Non a caso, dopo essersi tolto la divisa ed essere tornato alla vita civile alla fine della seconda guerra mondiale, metterà in atto uno dei suoi tanti tentativi di fuga dai fumetti, cercando senza riuscirci di entrare nel mondo dell’editoria dei testi scolastici.
Il racconto e le domande
Per gli appassionati del mondo Marvel tutta la parte centrale del libro è una miniera di informazioni, testimonianze, rumors. Che, semplificando molto, riguardano i rapporti tra Stan Lee, Steve Dikto e Jack Kirby (che, in seguito, sarebbe passato in DC proprio per i dissidi con Stan, per poi tornare di nuovo in Marvel). Perché la vera grande domanda che ancora oggi divide è: chi era davvero la mente creativa dietro personaggi come Spider-Man, I fantastici 4, l’Incredibile Hulk, Black Panther? I dubbi che quasi certamente rimarranno per sempre, secondo Riesman, sono legati al cosiddetto “metodo Marvel”.

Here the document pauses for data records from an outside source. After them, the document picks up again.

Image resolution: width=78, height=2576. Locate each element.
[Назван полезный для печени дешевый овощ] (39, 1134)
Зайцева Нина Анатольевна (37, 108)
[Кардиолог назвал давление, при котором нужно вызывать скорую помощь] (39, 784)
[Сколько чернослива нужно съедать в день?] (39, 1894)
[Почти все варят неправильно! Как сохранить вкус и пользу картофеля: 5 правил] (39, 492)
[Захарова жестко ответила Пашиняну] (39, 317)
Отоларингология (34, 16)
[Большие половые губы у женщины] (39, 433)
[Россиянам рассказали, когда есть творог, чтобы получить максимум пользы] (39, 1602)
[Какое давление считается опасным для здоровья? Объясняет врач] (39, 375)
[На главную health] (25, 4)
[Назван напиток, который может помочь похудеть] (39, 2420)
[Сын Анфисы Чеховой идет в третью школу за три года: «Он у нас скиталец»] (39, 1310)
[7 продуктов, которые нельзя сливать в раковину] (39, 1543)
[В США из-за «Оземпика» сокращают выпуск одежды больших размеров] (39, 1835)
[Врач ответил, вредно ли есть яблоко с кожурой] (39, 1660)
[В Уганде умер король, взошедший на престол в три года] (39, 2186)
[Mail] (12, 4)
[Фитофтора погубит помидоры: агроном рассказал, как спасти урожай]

In sostanza, il fatto che non ci fosse una divisione dei compiti precisa tra sceneggiatori e illustratori, per cui le idee per storie e supereroi potevano benissimo essere frutto dell’immaginazione degli uni o degli altri, spesso un mix. Il “problema” è che, una volta, tradotte in strisce, la duplice paternità finiva per ridursi in una soltanto: Stan Lee.Riconosciuto sui giornali come il padre dei supereroi, Stan continuava a cercare di mettere a frutto la sua notorietà fuori dal mondo dei fumetti. Anche per racimolare soldi extra per lui ma, soprattutto per la moglie, Joan che aveva sposato nel 1947, e più tardi per la figlia Joan Celia, nata nel 1950. Due donne ugualmente ad “alto mantenimento”.